§ TEKS HASIL EKSTRAKSI:

• • •

Tulisan ini
dimulai dengan not responding di
Microsoft Word. Mulai mengutuki diri sendiri, kenapa sih makin lama makin lemot
aja nih laptop?!
Apakah laptop
ini menyesuaikan si empunya? Well,
mungkin aja gue emang bisa mencetuskan itu. Pasalnya, sampe sekarang, mungkin
gue terlalu lemot akibat kegiatan tidak jelas berkepanjangan gara-gara nunggu
penempatan. Beruntung, gue masih bisa menganggap ini sebagai liburan sebelum
nantinya benar-benar terjun bekerja. Gue gak akan tahu apakah nanti saat gue
bekerja gue bisa enak-enakan seperti ini? Bisa main bareng temen-temen gue? Gue
bisa menulis? Apa gue bisa tidur dengan nyaman dan khidmat di siang bolong—apalagi
kalo plus hujan—? Tidur itu kegiatan
yang sangat langka apabila udah kerja nanti, gue rasa.
Tapi untuk saat
ini, gue mulai jengah. Udah terlalu lama gue tidur. Gue takut tidur yang
berkepanjangan ini membuat otak gue beku. Jadi, gue harus terus mengasah otak
ini. Tunggu … tunggu, gue bukan lagi ngomongin pelajaran atau psikotest buat
penempatan. Maksud gue dengan asah otak di sini adalah menulis. Gue semakin
suka dengan kegiatan ini, apalagi mulai sekarang, tulisan gue udah bukan jadi
konsumsi pribadi lagi. Bukan cuma jadi
konsumsi orang-orang yang deket sama gue. Alhamdulillah, tulisan gue makin
banyak yang mengapresiasi, dan dalam tempo waktu yang sesingkat-singkatnya ini,
gue harus terus berlatih dan berlatih. Belajar. Belajar nulis. Oke,
kedengerannya memang sangat Sekolah Dasar, tapi memang saya merasa, selama ini
saya belum banyak belajar ‘menulis’.
Menulis itu
memang kegiatan paling sesuai dengan otak saya yang liar. Tapi, gue juga gak
bisa menampik kalau di dunia ini, kita gak bisa hanya mengandalkan hidup dari
menulis. Sama seperti cerita yang tertuang dalam “Perahu Kertas”, di mana tokoh
utamanya, Kugy dan Keenan harus mati-matian menjadi diri mereka sendiri. Diri
mereka yang bebas. Meraih mimpi mereka yang terlihat mustahil.
Ada satu quote
yang gue suka banget dari novel satu itu, yang baru hari ini rampung gue baca
(dan mungkin akan gue resensi di post terpisah). Cerita cintanya emang klasik,
tapi karakter utama novel ini gue suka banget, dan tentang pencarian jati diri
mereka sangat realistis banget. Gue pun merasakan hal yang sama seperti mereka.

• • •

§ INSTRUKSI:
[1] Ringkaslah paragraf yang diawali "Tapi untuk saat ini" dalam tulisan tentang kegemaran menulis di atas menjadi daftar butir dengan tetap memuat fakta-fakta pokoknya.
[2] Teruskan tulisan tentang kegemaran menulis di atas, dimulai setelah kalimat terakhirnya.
Catatan yang menyusul merupakan bahan tersendiri dan tidak berkaitan dengan teks di atas.

§ CUPLIKAN CATATAN:
• • •

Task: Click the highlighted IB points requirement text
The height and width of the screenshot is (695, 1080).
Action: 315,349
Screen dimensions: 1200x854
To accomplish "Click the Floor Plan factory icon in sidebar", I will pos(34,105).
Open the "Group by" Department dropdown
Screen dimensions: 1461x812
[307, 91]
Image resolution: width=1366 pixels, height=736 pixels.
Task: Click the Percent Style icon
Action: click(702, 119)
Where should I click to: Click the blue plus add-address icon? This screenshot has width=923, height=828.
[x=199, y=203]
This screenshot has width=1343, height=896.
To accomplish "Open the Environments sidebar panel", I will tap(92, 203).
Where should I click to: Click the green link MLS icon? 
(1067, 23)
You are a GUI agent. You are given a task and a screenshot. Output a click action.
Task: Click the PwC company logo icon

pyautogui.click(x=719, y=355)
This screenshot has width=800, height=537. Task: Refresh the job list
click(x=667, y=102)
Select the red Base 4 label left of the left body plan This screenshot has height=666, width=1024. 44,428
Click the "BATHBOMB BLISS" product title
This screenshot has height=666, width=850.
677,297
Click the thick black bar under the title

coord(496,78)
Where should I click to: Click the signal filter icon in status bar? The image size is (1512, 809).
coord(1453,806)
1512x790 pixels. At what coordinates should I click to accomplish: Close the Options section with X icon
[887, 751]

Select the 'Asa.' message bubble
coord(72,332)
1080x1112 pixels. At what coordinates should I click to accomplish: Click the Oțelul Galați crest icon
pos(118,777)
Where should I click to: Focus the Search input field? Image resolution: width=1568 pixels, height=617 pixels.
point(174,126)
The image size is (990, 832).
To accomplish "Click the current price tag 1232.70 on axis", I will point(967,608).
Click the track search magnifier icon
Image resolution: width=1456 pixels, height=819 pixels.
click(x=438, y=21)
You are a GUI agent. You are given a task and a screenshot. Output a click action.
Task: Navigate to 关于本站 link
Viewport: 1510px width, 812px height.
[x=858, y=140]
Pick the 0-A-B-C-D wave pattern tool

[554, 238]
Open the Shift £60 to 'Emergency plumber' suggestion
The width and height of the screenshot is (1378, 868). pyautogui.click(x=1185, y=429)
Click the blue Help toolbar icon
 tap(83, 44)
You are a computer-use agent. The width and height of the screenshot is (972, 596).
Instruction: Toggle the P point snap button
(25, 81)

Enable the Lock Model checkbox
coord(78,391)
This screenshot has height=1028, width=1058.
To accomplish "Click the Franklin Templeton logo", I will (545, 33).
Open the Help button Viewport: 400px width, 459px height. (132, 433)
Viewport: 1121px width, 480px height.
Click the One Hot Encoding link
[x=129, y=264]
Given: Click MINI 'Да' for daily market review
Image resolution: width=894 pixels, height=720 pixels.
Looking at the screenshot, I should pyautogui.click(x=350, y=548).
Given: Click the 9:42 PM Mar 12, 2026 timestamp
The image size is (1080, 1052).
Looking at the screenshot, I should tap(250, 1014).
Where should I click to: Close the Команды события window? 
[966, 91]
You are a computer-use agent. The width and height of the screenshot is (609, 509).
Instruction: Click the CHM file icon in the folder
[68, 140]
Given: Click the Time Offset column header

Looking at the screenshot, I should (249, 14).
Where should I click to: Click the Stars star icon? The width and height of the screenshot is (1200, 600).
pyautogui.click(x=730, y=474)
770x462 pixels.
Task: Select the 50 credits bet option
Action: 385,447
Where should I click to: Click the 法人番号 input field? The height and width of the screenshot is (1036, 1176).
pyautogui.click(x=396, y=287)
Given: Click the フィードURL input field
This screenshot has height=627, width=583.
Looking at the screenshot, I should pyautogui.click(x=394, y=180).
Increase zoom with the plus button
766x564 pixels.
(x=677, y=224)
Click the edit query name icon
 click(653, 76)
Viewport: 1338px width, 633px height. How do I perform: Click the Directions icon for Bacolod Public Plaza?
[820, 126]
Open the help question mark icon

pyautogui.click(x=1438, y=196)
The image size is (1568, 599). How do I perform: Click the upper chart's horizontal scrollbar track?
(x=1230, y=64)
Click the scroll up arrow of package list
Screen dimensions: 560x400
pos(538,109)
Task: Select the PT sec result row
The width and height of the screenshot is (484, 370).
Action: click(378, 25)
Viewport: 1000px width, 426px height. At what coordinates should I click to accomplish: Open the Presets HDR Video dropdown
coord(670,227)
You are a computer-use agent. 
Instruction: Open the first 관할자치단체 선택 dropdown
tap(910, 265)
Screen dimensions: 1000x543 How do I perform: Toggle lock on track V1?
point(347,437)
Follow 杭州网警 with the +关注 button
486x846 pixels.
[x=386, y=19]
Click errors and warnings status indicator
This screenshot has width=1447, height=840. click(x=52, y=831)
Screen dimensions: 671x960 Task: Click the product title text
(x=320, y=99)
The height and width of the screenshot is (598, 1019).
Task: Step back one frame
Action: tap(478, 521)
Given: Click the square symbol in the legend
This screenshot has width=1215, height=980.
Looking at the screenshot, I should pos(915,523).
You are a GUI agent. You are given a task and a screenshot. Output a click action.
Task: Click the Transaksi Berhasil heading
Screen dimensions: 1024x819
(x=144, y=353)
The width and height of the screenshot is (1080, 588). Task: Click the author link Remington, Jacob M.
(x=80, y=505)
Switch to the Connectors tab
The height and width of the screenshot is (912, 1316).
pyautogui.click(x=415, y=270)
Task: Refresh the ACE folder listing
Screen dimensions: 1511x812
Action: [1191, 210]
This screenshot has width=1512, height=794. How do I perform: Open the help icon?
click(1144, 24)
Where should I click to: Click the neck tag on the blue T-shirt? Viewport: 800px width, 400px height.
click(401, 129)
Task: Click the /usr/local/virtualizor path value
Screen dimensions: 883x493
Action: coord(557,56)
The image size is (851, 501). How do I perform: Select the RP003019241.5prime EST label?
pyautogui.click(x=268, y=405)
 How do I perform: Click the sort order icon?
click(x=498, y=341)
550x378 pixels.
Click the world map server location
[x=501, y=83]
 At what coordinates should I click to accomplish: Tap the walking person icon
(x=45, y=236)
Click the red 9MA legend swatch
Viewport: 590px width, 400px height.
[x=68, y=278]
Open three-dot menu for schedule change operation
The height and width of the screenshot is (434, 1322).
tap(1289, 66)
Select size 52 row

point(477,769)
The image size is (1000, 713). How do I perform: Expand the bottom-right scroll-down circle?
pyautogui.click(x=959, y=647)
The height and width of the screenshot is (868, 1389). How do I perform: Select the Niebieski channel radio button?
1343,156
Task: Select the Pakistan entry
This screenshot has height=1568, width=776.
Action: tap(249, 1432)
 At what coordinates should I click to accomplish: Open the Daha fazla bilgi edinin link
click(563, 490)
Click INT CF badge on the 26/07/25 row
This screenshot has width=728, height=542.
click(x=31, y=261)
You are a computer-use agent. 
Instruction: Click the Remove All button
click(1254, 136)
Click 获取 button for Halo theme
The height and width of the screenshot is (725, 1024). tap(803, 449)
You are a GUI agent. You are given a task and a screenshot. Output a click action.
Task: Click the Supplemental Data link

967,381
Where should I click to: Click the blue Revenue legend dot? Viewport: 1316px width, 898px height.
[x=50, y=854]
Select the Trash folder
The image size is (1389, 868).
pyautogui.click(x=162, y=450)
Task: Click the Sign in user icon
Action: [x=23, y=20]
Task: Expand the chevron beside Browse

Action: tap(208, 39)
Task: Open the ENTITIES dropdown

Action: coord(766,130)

• • •

§ JAWABAN:
[1]
- Penulis mulai jengah karena sudah terlalu lama tidur dan khawatir hal itu membuat otaknya beku.
- Karena itu, ia merasa harus terus mengasah otak. Yang dimaksud adalah menulis, bukan pelajaran atau psikotes untuk penempatan.
- Kegemarannya menulis makin besar karena tulisannya kini tidak lagi menjadi konsumsi pribadi atau hanya dibaca orang-orang terdekat.
- Makin banyak orang mengapresiasi tulisannya, sehingga dalam waktu yang singkat ini ia harus terus berlatih dan belajar menulis.
- Meskipun kedengarannya seperti pelajaran Sekolah Dasar, ia merasa selama ini belum banyak belajar "menulis".

[2]
Oh, ya, quote
yang paling gue suka dari “Perahu Kertas” ini:
“Berputar menjadi sesuatu yang bukan kita,
demi bisa menjadi diri kita lagi.”
Banyak orang di
dunia ini punya mimpi, tapi kebanyakan, mimpi-mimpi itu terjebak oleh realita
yang keras. Akhirnya, banyak dari pemimpi-pemimpi itu mengubur mimpinya
dalam-dalam. Dengan quote itu, gue semakin yakin bahwa jalan yang selama ini
gue tempuh nggak sepenuhnya salah. Gue harus menempuh jalan-jalan lain dulu,
sebelum pada akhirnya menginjakkan kaki ke jalan yang akan membawa gue ke
impian gue.
Gue pingin
banget ke luar sana.
Makanya gue suka
laut.
Laut itu sarana
yang akan menghubungkan gue dengan dunia luar.
Jadi, gue seneng
banget masuk ke jalan gue yang sekarang, karena ada kemungkinan gue akan
ditempatkan di suatu tempat yang memungkinkan gue bisa ngeliat laut setiap
hari.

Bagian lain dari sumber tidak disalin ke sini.